Surabaya (ANTARA) - Wakil Ketua Dewan Perwakilan Rakyat Daerah (DPRD) Kota Surabaya Arif Fathoni menegaskan masyarakat Kota Surabaya masih menaruh kepercayaan tinggi kepada Anggota DPR RI dari daerah pemilihan Surabaya–Sidoarjo Adies Kadir di tengah konflik agraria yang menyeret ribuan warga Kota Surabaya.
Menurut Fathoni, kehadiran Adies Kadir di tengah warga membuktikan panggilan nurani dan tanggung jawab moralnya terhadap masyarakat yang telah memberi mandat politik kepadanya.
Ia menuturkan sedikitnya ada 6.000 persil tanah yang kini terblokir akibat surat dari PT Pertamina ke Kantor Pertanahan Surabaya I. Kondisi tersebut membuat warga kehilangan hak konstitusionalnya untuk memperpanjang atau mengubah kepemilikan tanah yang sudah mereka kuasai selama puluhan tahun.
“Bayangkan, kalau satu rumah diisi empat orang, ada puluhan ribu warga yang dikorbankan haknya gara-gara selembar surat,” ujar Fathoni sebagaimana dikutip dari Torpedo Podcast, Kamis.
Menurutnya, langkah cepat Adies Kadir yang turun langsung menemui warga menjadi bukti nyata keberpihakannya.
"Meskipun beliau dalam masa non-aktif karena dinamika politik di Jakarta, tetapi beliau tetap hadir dengan nurani dan kewajiban moral. Beliau itu punya prinsip menang tanpa ngasoraki rakyat,” tutur Fathoni.
Ia menambahkan, Adies bahkan langsung berkomunikasi dengan pimpinan Komisi II dan Komisi VI DPR RI untuk mencari solusi di tingkat pusat.
“Insya Allah setelah masa reses berakhir, persoalan ini akan segera dicarikan jalan keluar agar happy ending untuk semua pihak,” katanya.
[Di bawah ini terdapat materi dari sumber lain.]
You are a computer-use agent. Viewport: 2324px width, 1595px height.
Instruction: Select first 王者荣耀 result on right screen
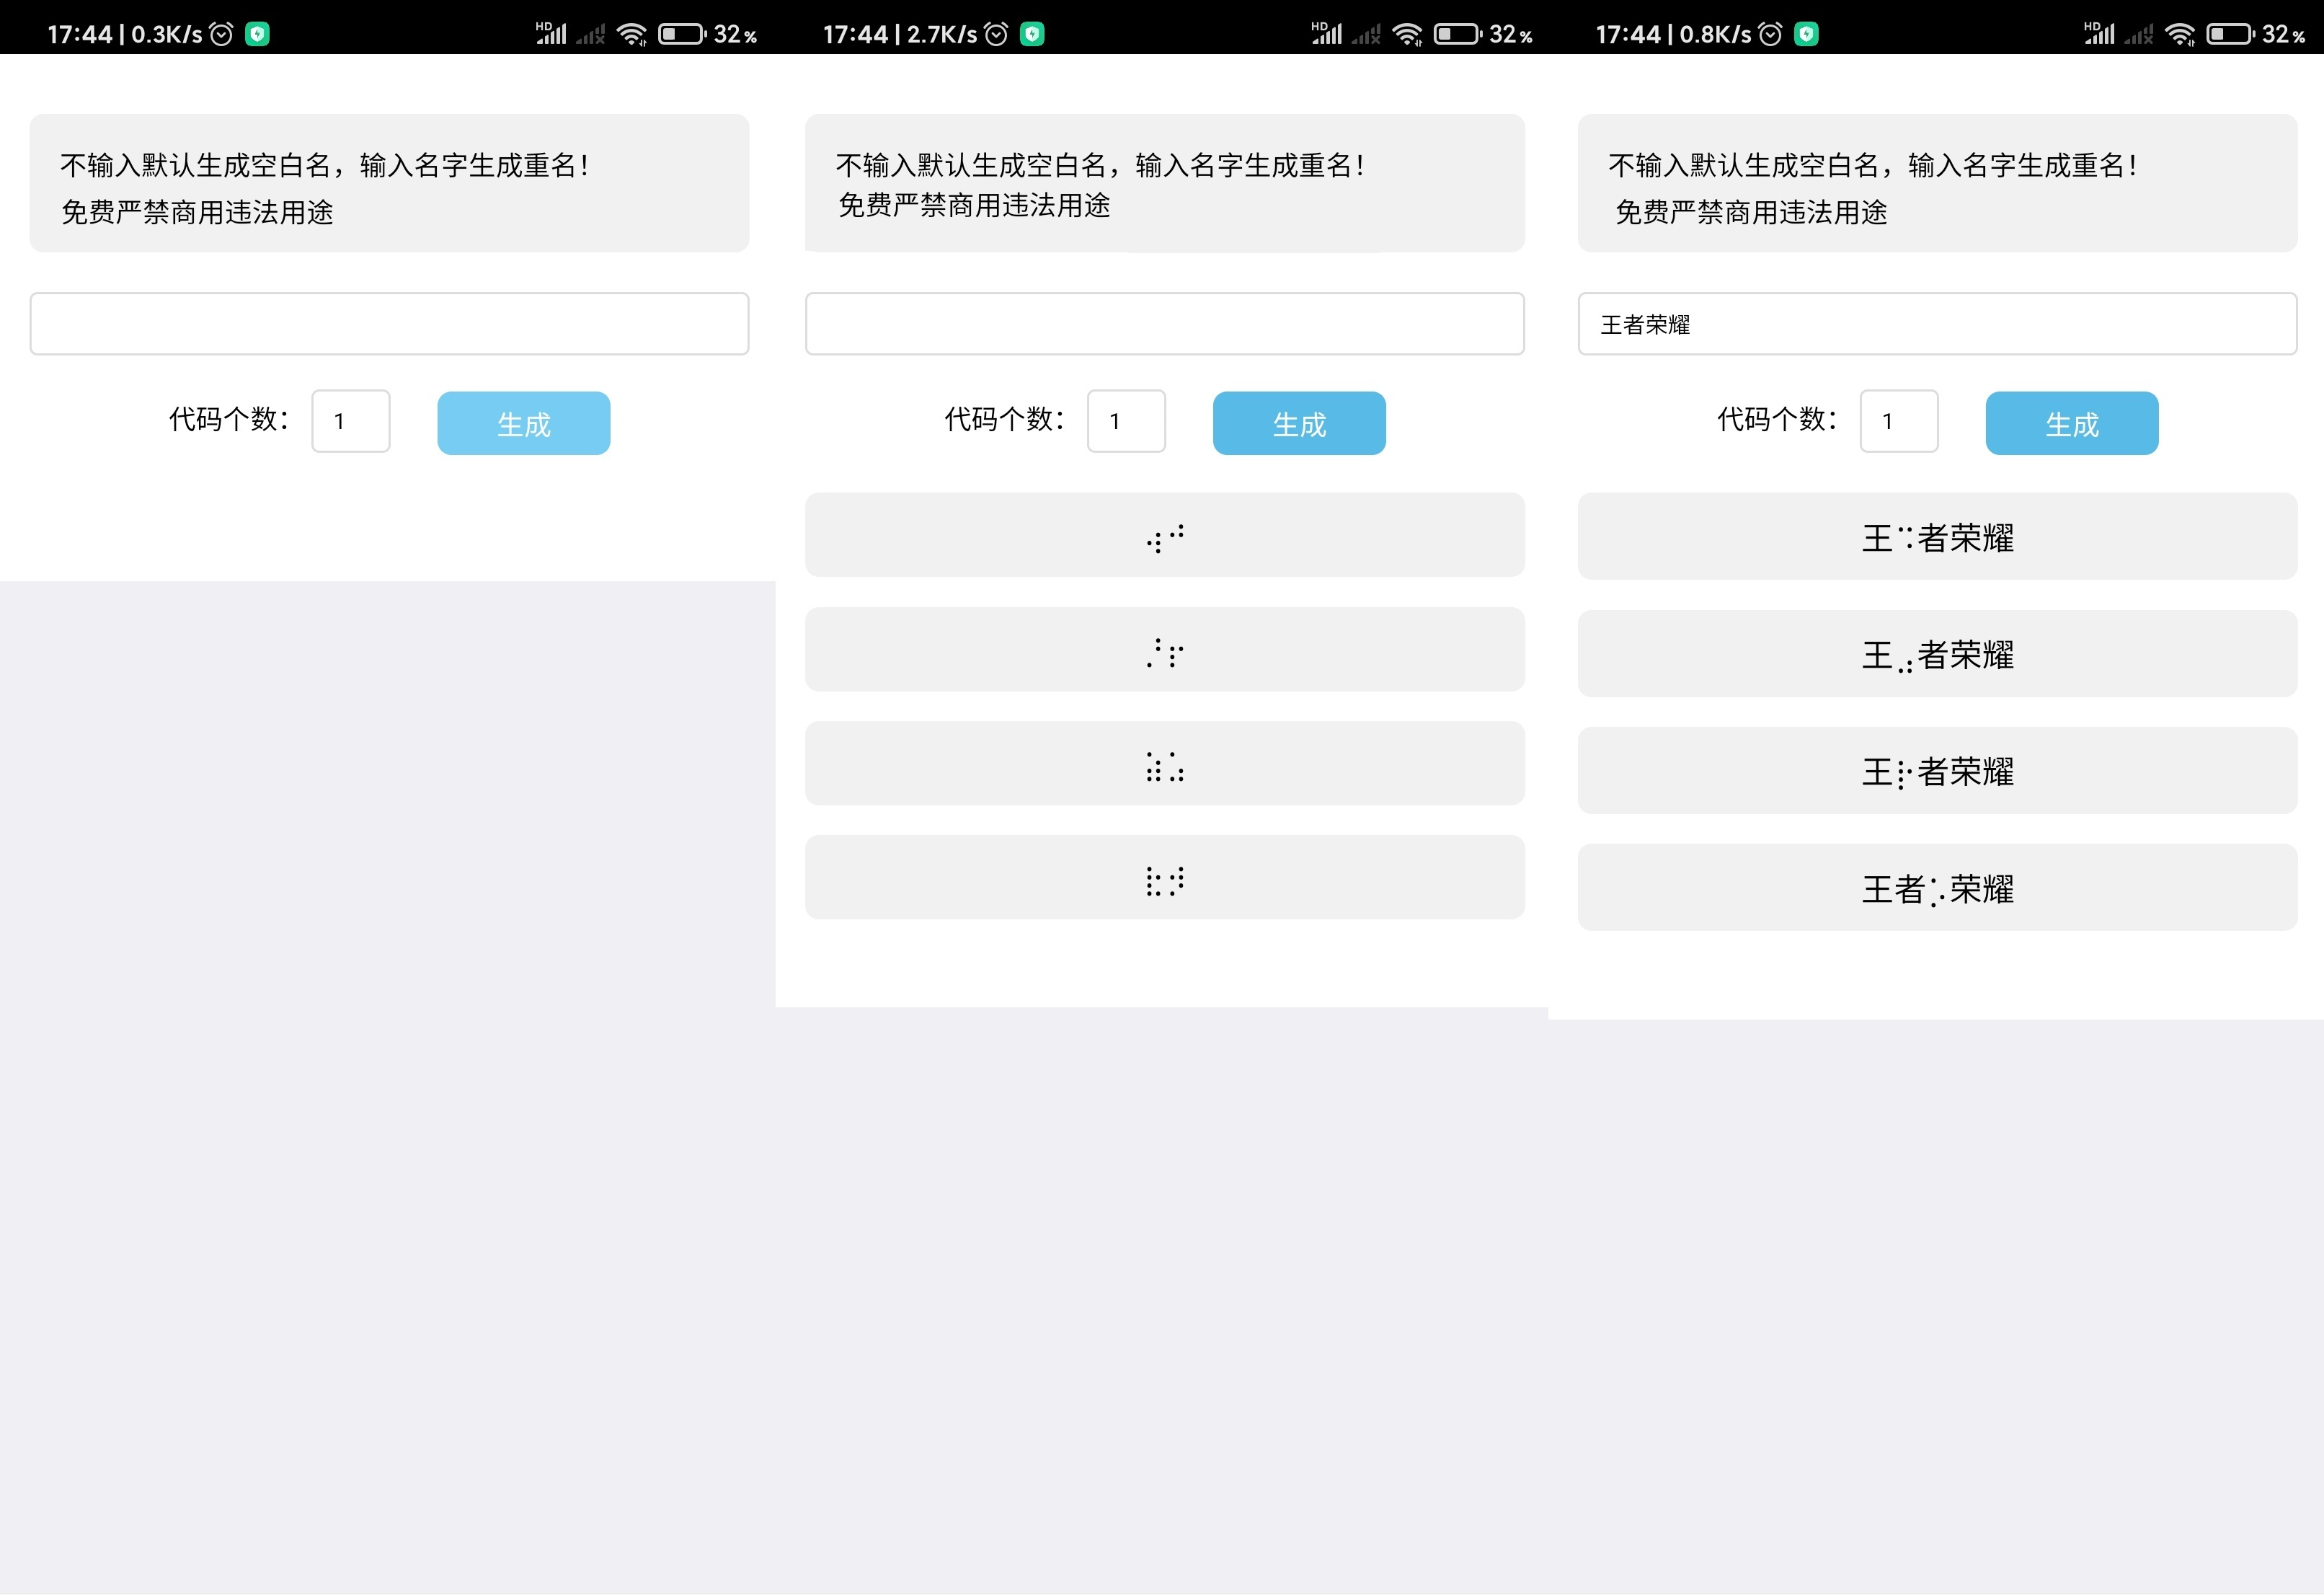click(1937, 537)
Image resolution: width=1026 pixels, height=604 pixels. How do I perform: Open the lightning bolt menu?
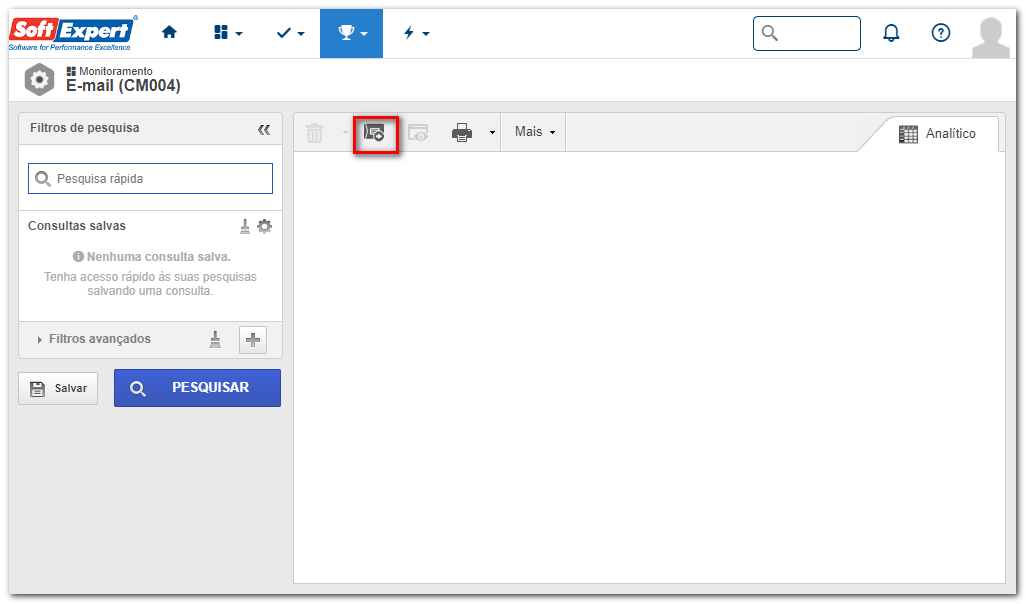(x=416, y=33)
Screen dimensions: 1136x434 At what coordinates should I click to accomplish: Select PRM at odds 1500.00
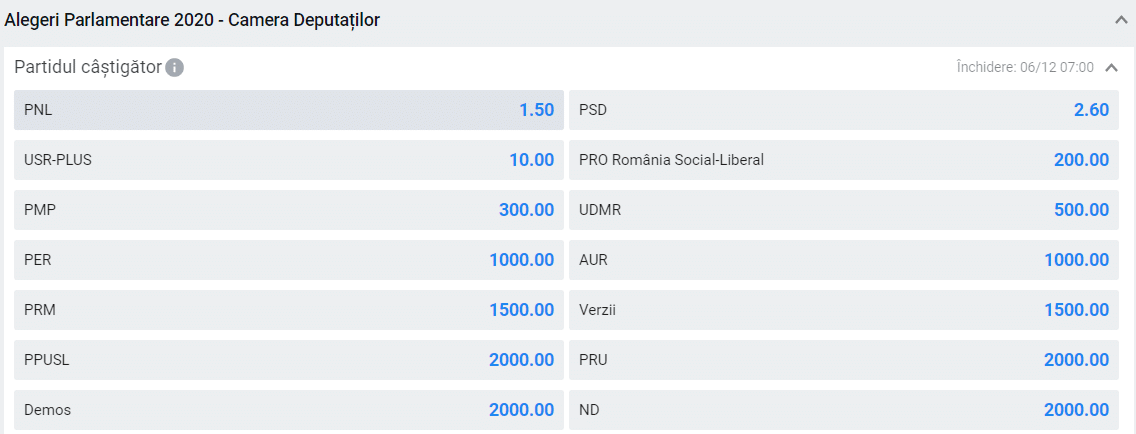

Fathoni menilai kehadiran Adies di tengah masyarakat merupakan bentuk nyata dari semangat Asta Cita Presiden Prabowo Subianto yang menempatkan perlindungan hak rakyat sebagai prioritas utama.
“Saya yakin Pak Presiden kita sangat konsen melindungi hak konstitusional warga. Kehadiran Pak Adies memperkuat semangat itu,” ucapnya.
Fathoni menyebut, sejumlah tokoh masyarakat bahkan membuat surat pernyataan dukungan kepada Adies Kadir secara sukarela.
“Ada sekitar sembilan ribu surat dukungan yang masuk. Itu datang dari tokoh-tokoh masyarakat, RT, RW, dan warga yang pernah beliau bantu,” ujarnya.
Anggota Komisi C DPRD Kota Surabaya, Achmad Nurdjayanto, yang turut mengawal kasus sengketa agraria di Surabaya akibat klaim sepihak Pertamina atas tanah yang ditempati warga, juga menilai langkah Adies Kadir patut diapresiasi.
“Peran Pak Adies Kadir dalam kasus-kasus sebelumnya juga sangat tinggi, di antaranya kasus Sipoa yang ia kawal saat bertugas di Komisi III DPR RI. Jadi, komitmennya dalam memperjuangkan hak warga sangat jelas,” katanya.